◆ TASK PROMPT: Below is a listing. Return the lines from the one that contains "Task: Open the white active color swatch" to the one that contains "Select the origin point below the center", both ends included, verbatim and with no pictures.

◆ SOURCE DATA:
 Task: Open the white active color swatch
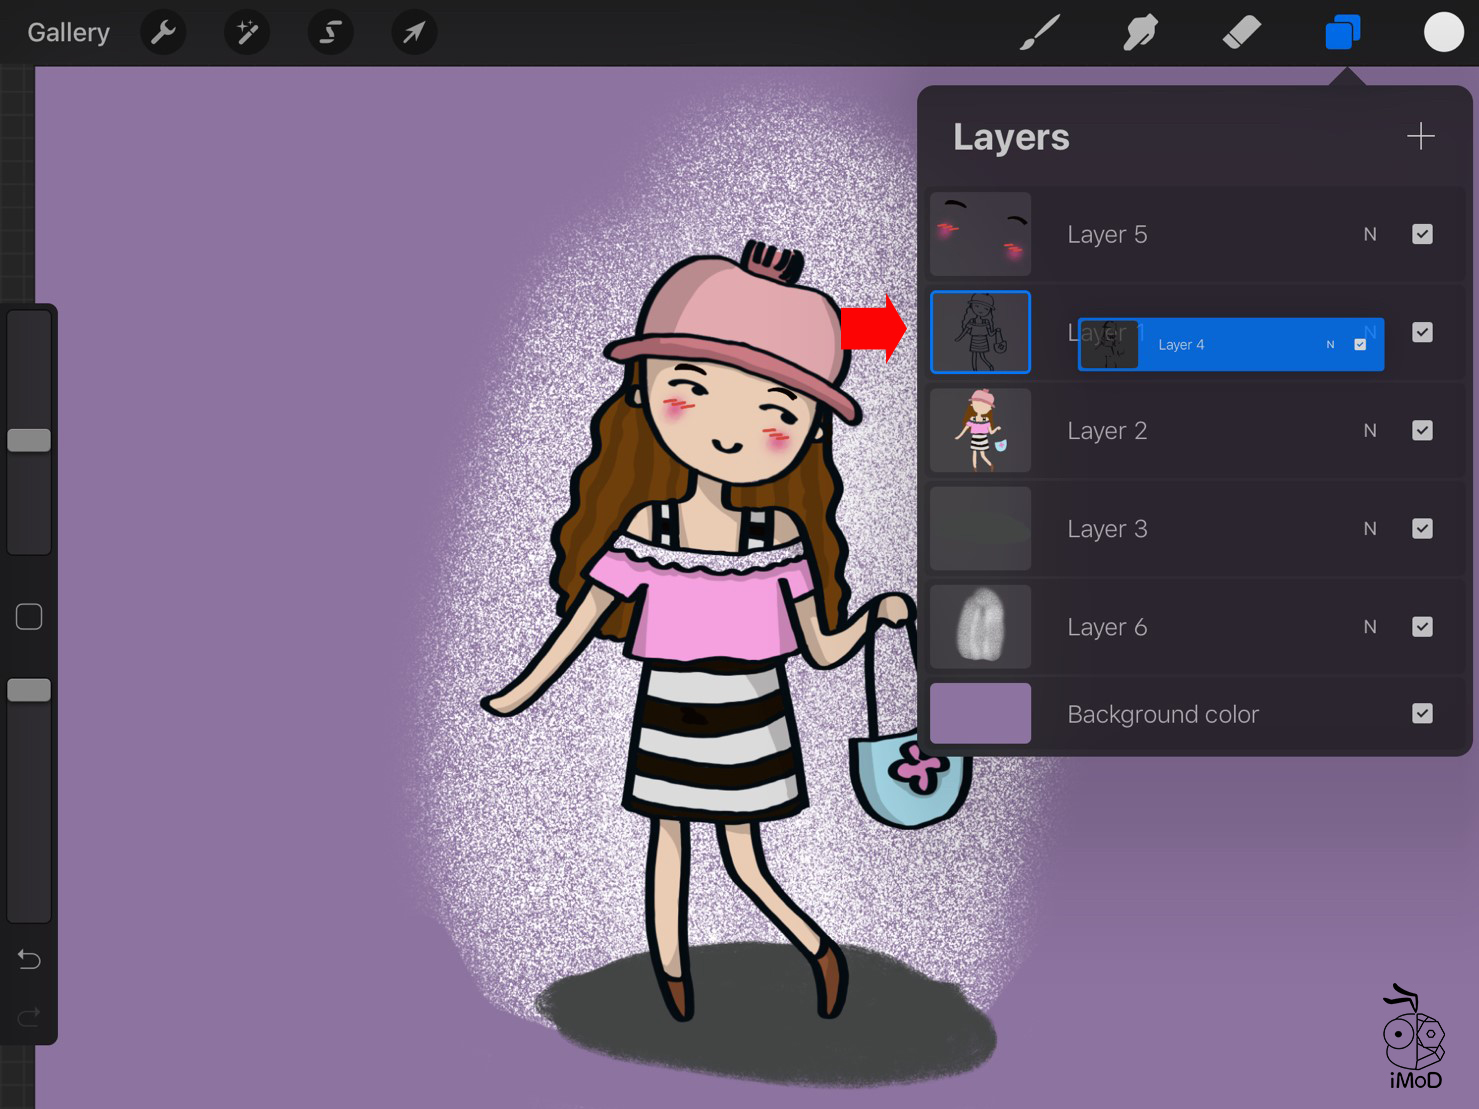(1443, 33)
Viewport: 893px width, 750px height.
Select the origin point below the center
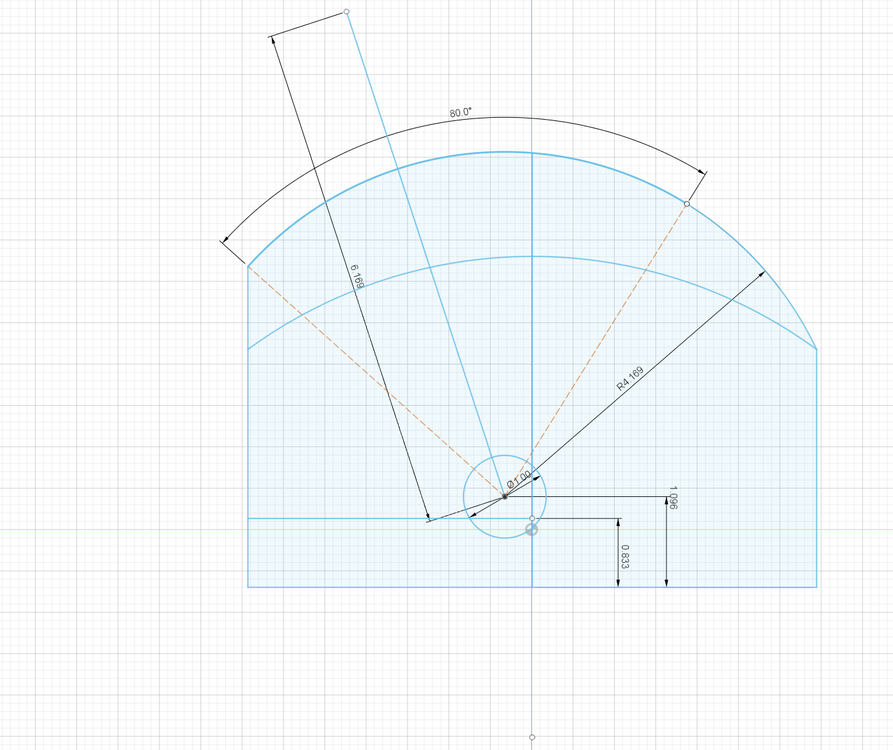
...
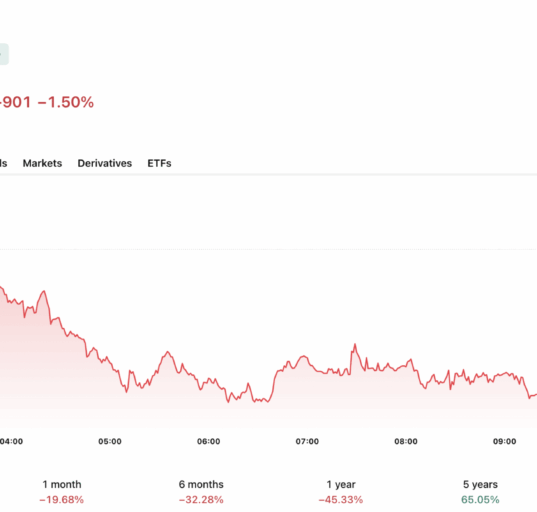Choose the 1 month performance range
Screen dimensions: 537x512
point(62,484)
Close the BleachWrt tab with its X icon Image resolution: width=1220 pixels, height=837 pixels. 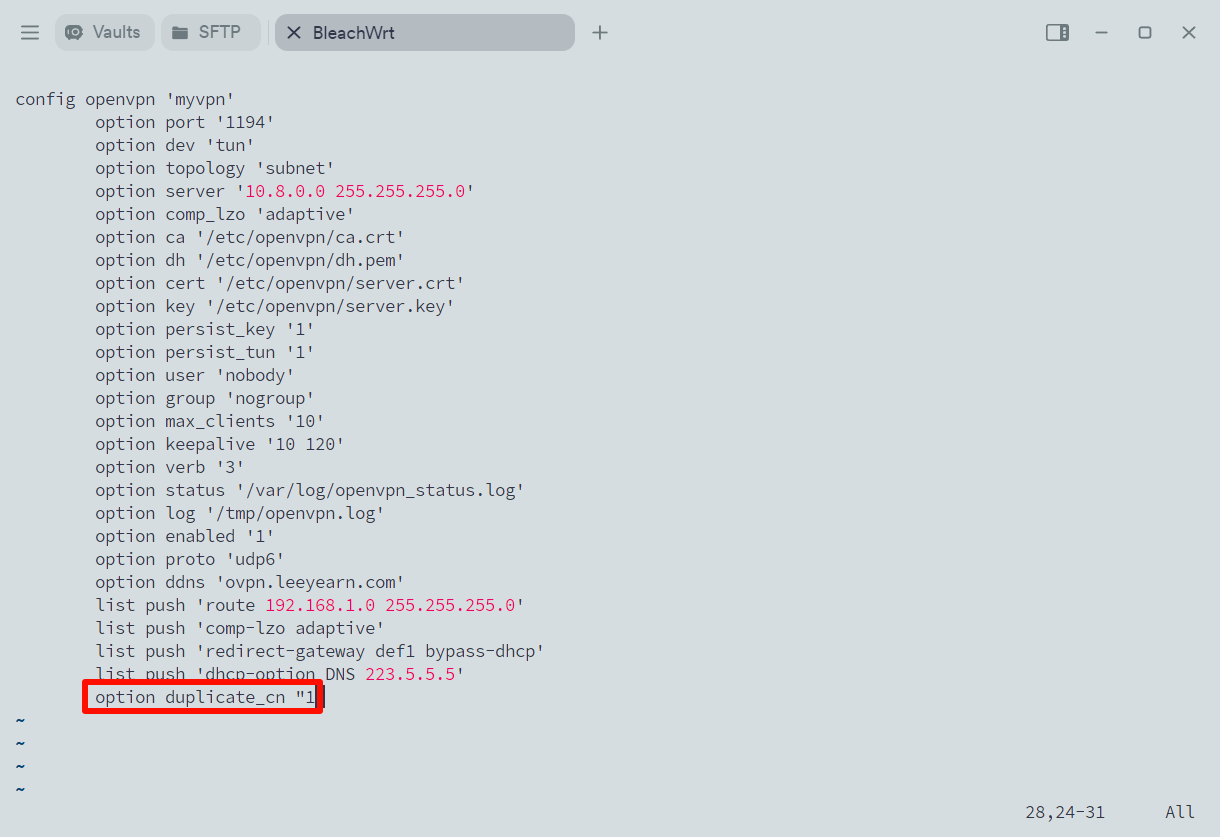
==
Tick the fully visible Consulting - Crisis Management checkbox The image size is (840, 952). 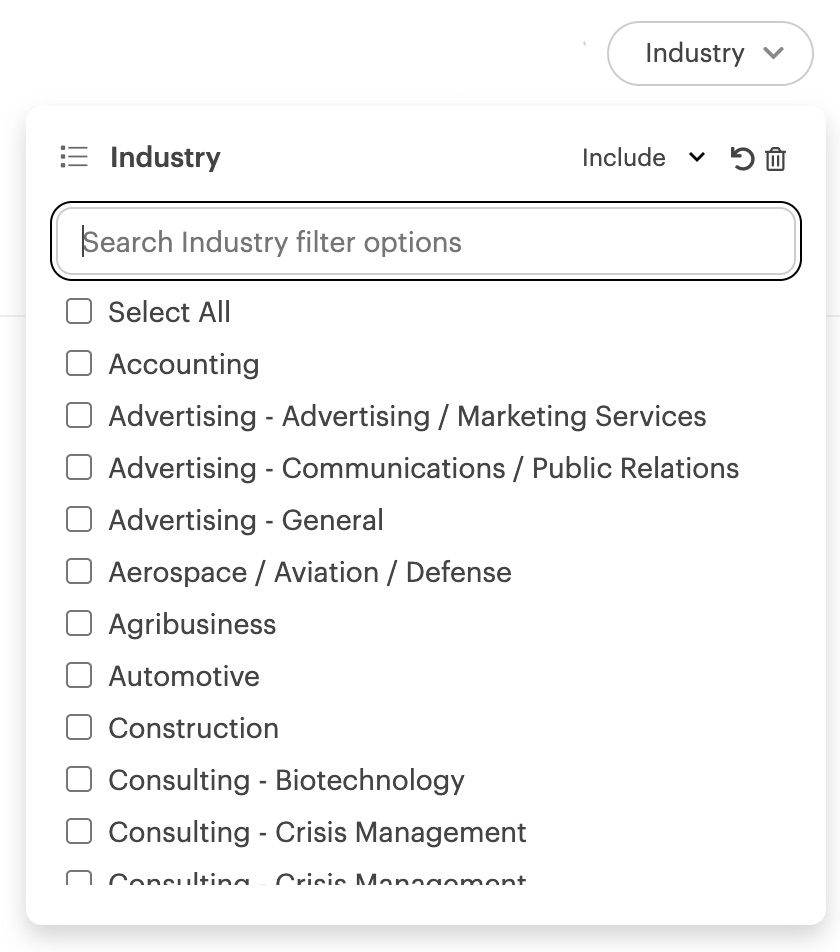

◆ SOLUTION TO THE EXERCISE:
 Task: Open the white active color swatch
(1443, 33)
Viewport: 893px width, 750px height.
Select the origin point below the center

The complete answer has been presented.